We are a fundamentally peaceful people but we’re being left to be devoured by wolves because of this perception that all religious people are the same at the core. 

My fellow liberals need to recognize the pressures Hindus are facing from predatory faiths and need to come together to protect Hindus from religions that have at their core a need to force the rest of the world to worship like them.

It’s lovely that liberals are fighting hard to defend innocent Muslims from being smeared by the behavior of fundamentalist extremists. But they don’t seem to recognize that Hindus also need defending. We have a religion that believes in leaving others in peace to commune with the divine however they want (or not, as you like. It’s easy to be a Hindu atheist). In return for this attitude there are systematic campaigns to wipe us out.

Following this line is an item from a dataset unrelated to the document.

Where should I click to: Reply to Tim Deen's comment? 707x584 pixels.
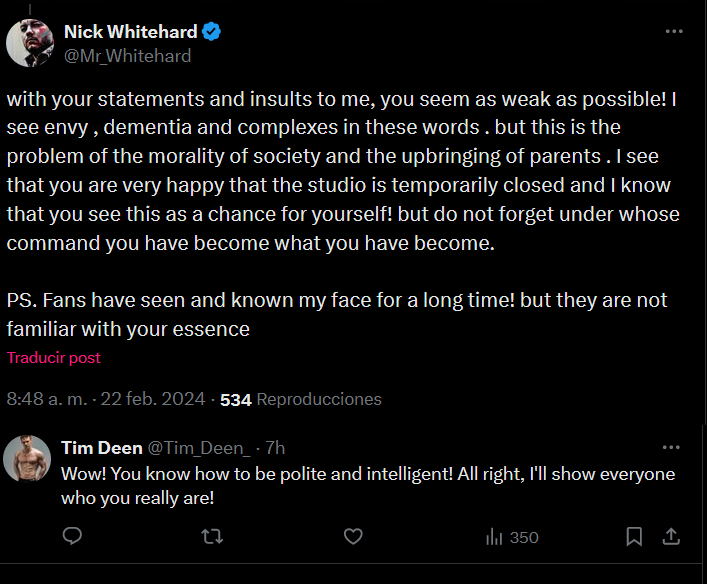72,537
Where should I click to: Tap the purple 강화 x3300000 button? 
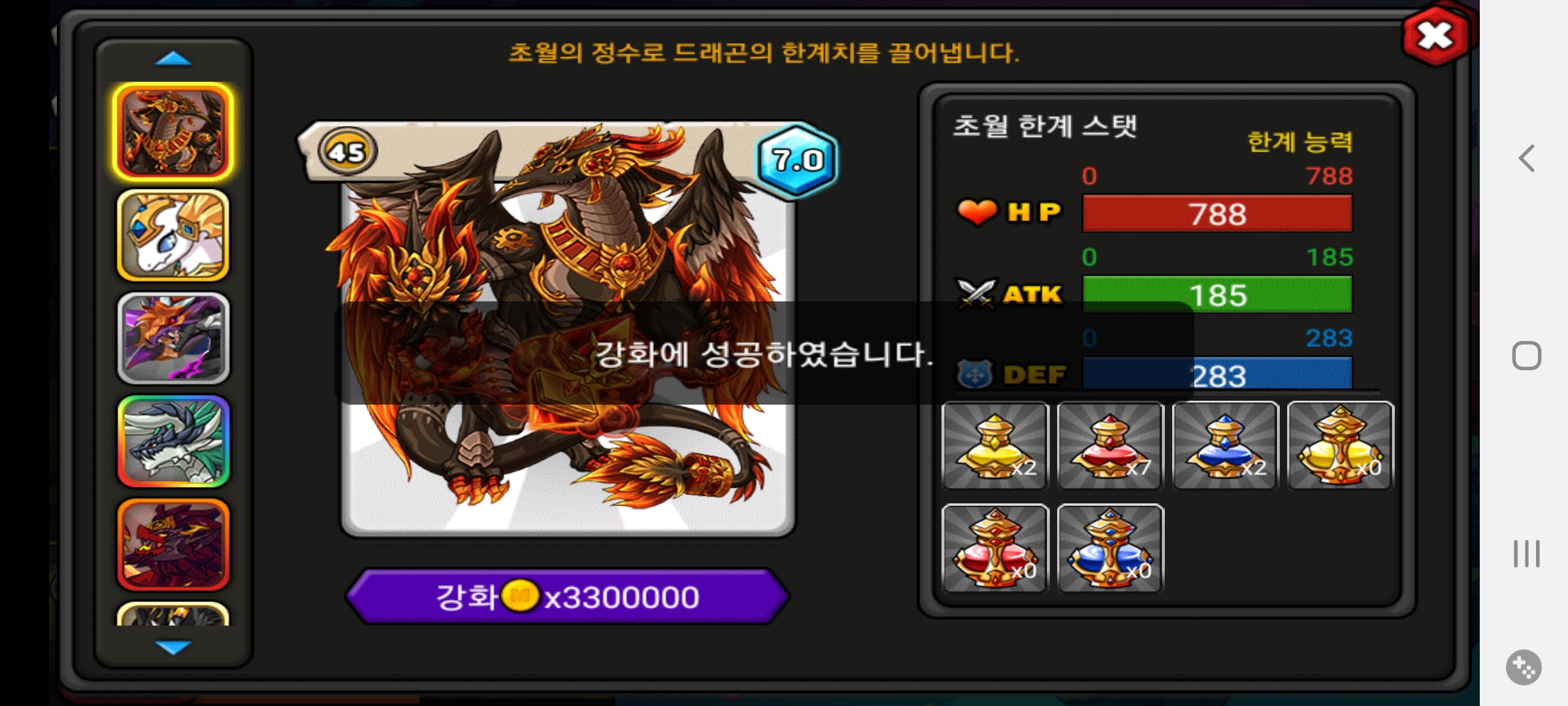coord(567,597)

So before you say “Every religion has scary fundamentalists” or “all religious people have the same logic problems within their faith” pause for a moment and acknowledge that these generalizations are not accurate. Hinduism is different. If you rely on those generalizations then you are perpetuating the emotional violence that has made even atheists engage with what divinity is from a purely Abrahamic conception.

The Abrahamic campaign to take over the world and force everyone to conceptualize God as they do is working. And it is that basic framework that must be questioned.

You can’t just say, “Both sides do bad things so it’s all equal.”

When one side believes that it is an affront to God that anyone doesn’t worship in their way and the other side believes that everyone should find their own way, it’s clear that one of those groups is going to get scary and the other has no reason to.

Before you say something like that it is incumbent on you to look at the actual facts, look at the actual incidents, and realize that all sides in religious conflict are not the same. There are religions that have a predatory nature and there are others that do not. It is not fair to dismiss all religion as being the same and ignore the plight of those who do not try to coerce or convert others, who want only to be left in peace to connect with divinity in their own way.

Don’t paint Hindus with the same brush as Abrahamic faiths.

We don’t deserve to be lumped in with the religions that think they have exclusive access to God and we need your help and protection against those religions.